* [REQUIRED WORK]:
Retype the entries below exactly, but begin at the line containing "Instruction: Click the anchor pin icon" and end at the last line.

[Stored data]
/---

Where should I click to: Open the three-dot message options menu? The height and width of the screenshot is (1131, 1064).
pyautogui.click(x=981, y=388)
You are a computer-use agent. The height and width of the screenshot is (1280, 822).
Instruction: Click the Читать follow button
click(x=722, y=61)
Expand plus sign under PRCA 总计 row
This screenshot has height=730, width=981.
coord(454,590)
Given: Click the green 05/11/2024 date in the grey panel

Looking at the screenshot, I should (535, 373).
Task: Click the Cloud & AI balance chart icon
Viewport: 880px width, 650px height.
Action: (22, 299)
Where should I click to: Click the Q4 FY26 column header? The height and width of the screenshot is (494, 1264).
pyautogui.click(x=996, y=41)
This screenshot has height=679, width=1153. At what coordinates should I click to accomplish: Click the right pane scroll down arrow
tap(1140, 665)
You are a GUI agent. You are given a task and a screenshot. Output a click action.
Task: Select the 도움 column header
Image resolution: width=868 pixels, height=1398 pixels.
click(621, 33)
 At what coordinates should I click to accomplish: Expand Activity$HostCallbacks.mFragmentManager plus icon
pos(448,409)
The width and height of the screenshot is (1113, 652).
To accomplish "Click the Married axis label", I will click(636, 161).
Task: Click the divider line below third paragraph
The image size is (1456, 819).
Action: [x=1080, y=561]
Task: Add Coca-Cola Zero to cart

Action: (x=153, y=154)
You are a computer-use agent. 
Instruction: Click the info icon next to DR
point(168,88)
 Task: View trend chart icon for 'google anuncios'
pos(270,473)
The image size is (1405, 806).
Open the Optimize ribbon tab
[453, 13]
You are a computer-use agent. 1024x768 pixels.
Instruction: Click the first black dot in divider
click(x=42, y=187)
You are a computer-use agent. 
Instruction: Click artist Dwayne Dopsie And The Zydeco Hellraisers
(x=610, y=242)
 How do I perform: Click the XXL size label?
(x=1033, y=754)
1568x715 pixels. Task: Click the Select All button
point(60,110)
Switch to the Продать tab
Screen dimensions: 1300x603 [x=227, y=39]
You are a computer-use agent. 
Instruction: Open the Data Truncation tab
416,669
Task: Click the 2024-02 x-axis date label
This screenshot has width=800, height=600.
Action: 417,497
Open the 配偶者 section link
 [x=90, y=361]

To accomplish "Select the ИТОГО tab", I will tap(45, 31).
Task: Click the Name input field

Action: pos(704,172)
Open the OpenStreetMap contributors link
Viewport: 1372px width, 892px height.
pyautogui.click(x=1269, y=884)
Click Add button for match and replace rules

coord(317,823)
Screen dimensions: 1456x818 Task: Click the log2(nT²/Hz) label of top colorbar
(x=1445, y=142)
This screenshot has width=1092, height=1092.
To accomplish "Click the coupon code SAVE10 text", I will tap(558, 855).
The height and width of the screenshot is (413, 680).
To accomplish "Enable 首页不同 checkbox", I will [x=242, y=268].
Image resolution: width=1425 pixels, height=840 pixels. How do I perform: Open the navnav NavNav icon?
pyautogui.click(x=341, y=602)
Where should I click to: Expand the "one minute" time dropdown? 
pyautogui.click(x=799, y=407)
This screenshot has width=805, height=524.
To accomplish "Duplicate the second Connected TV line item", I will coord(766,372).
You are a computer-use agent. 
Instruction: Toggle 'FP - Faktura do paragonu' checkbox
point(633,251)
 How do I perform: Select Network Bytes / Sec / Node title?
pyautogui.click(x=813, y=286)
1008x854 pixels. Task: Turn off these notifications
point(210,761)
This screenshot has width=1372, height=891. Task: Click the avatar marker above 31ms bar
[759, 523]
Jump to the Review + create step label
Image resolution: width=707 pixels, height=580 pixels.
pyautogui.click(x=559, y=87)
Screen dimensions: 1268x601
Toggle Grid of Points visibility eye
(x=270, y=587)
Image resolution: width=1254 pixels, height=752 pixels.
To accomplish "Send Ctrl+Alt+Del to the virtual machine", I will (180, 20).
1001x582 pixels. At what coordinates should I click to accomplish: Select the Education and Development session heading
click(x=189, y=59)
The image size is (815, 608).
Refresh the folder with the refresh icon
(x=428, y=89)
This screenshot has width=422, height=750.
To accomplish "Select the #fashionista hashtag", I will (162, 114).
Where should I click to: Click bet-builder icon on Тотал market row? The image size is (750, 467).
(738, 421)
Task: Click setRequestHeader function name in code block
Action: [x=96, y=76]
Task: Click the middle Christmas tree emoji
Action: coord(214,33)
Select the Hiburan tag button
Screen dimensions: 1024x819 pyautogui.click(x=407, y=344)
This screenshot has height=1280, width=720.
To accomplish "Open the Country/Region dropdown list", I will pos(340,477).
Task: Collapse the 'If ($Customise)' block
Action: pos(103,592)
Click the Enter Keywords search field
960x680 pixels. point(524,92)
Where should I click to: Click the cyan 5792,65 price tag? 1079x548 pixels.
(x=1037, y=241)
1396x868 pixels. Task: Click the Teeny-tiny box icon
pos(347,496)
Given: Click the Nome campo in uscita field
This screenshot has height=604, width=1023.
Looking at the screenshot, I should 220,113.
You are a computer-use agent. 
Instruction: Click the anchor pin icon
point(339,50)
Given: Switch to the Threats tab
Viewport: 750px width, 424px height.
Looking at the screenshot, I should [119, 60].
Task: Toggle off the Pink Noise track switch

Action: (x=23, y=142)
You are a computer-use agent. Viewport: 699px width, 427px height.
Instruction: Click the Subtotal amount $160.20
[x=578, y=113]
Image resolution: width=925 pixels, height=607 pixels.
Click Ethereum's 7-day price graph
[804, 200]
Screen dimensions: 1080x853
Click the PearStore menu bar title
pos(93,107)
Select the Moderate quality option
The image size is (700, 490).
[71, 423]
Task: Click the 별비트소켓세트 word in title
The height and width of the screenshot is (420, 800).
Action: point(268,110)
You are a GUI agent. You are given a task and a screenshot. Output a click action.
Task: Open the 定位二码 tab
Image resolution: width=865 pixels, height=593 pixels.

\---

* [FINISHED TASK]:
Instruction: Click the anchor pin icon
point(339,50)
Given: Switch to the Threats tab
Viewport: 750px width, 424px height.
Looking at the screenshot, I should [119, 60].
Task: Toggle off the Pink Noise track switch

Action: (x=23, y=142)
You are a computer-use agent. Viewport: 699px width, 427px height.
Instruction: Click the Subtotal amount $160.20
[x=578, y=113]
Image resolution: width=925 pixels, height=607 pixels.
Click Ethereum's 7-day price graph
[804, 200]
Screen dimensions: 1080x853
Click the PearStore menu bar title
pos(93,107)
Select the Moderate quality option
The image size is (700, 490).
[71, 423]
Task: Click the 별비트소켓세트 word in title
The height and width of the screenshot is (420, 800).
Action: point(268,110)
You are a GUI agent. You are given a task and a screenshot. Output a click action.
Task: Open the 定位二码 tab
Image resolution: width=865 pixels, height=593 pixels.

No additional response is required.